Para Estrela (2002) “todo o ato pedagógico é essencialmente um ato de comunicação visando induzir a aprendizagem de um saber” (p. 60). A mesma autora enumerou algumas estratégias facilitadoras da comunicação e promotoras de um clima de disciplina: a distribuição equitativa da comunicação por todos os alunos da aula, obtida pela eficaz utilização do espaço da sala de aula, promove um clima de disciplina, na medida em que os alunos não envolvidos na comunicação com o professor, “manifestam comportamentos de desinteresse e fuga à tarefa ou o que acontece mais frequentemente, enveredam por comportamentos desviantes mais perturbadores da aula” (p. 64).

Estrela (2002) realça a importância da comunicação que o professor estabelece com os alunos na transmissão de expetativas. “Através da comunicação que estabelece com os alunos, o professor vai-lhes transmitindo, consciente ou inconscientemente, as expetativas que formula a seu respeito, expetativas que levam os alunos a agirem em sua conformidade” (p.71).

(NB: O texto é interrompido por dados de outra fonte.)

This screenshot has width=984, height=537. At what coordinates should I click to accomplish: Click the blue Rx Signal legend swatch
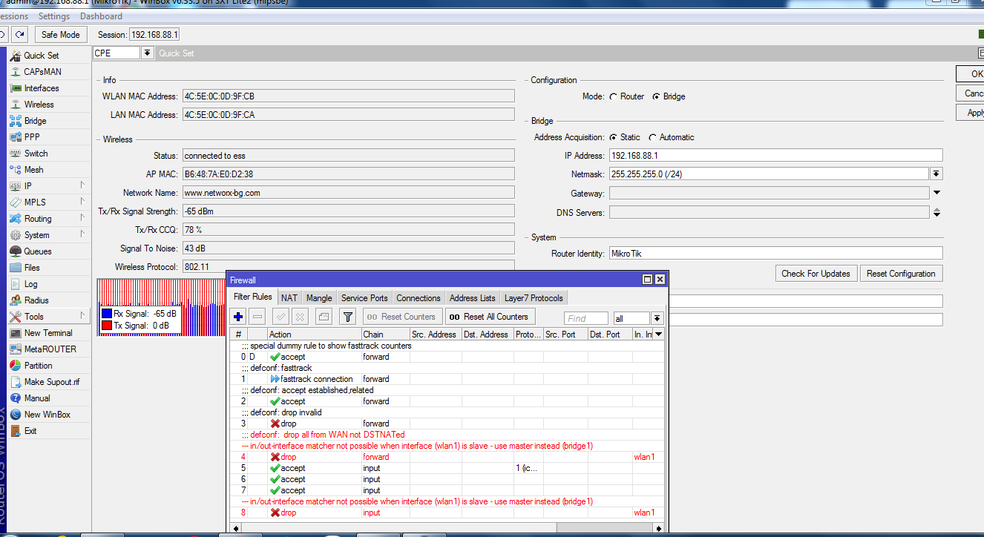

Desta forma, segundo Estrela (2002), se os professores manifestarem atitudes positivas, de confiança no aproveitamento e comportamento do aluno, este desenvolve uma imagem positiva de si, esforça-se mais nas tarefas escolares e obtém melhores resultados.

A criação de condições favoráveis à comunicação, onde haja um clima de abertura, de confiança e de transparência entre o professor e o aluno, permite o desenvolvimento de uma boa relação pedagógica, facilitando assim o processo de ensino-aprendizagem.

2.1.3.3 Espaço e tempo

De acordo com Estrela (2002), a relação pedagógica é também condicionada pelo espaço físico e tempo.

Esta autora defende que a escola, enquanto espaço físico é um lugar de hierarquias e a ocupação de espaços marca a diferença entre as pessoas. “Desde os muros que separam a escola do mundo, às áreas de circulação restrita, à localização do gabinete do

40 diretor aos espaços reservados aos professores, tudo concorre para fortalecer uma certa ordem estabelecida” (p.42), muitas vezes limitando a interação entre os membros da comunidade educativa.

Também Estrela (2002) defende que o espaço da sala de aula não é menos estruturado e hierarquizado que o espaço da escola. A sala de aula transforma-se em espaço pedagógico onde se processa a transmissão intencional do saber e se dá a criação de relação pedagógica. Esta mesma autora, ressalta que:

Pelas suas dimensões, configuração, densidade de ocupação, possibilidades de utilização e condições de apropriação, o espaço facilita ou inibe a relação do professor e dos alunos e destes entre si, marca-lhes limites, assinala papeis e consagra estatutos, veicula normas e valores (Estrela, 2002, p.42).

Para Amado (2001), a organização espacial dos mobiliários e a consequente disposição dos alunos e do professor, é um suporte imprescindível do processo de ensino- aprendizagem e da vida relacional na aula.

Estrela (2002) defende que a constante mudança do lugar dentro da sala gera perda de tempo e fomentam situações de indisciplina, ocasionam a despersonalização dos espaços e a consequente iresponsabilização pela sua conservação e embelezamento, desligando também a relação pedagógica.

A mesma autora refere que a relação pedagógica também é regulada pelo tempo institucionalmente definido e acrescenta que:

O tempo escolar raras vezes consegue atingir um equilíbrio, acabando quase sempre por subordinar o ritmo do aluno que se sente os ritmos da aula desajustados aos seus ou à natureza das tarefas, o que origina sentimentos de perda ou de ganho de tempo.

Neste sentido, cabe ao professor, valorizar o espaço e tempo, procurando o equilíbrio, assumindo o papel de organizador, dinamizador e gestor do processo de ensino e aprendizagem.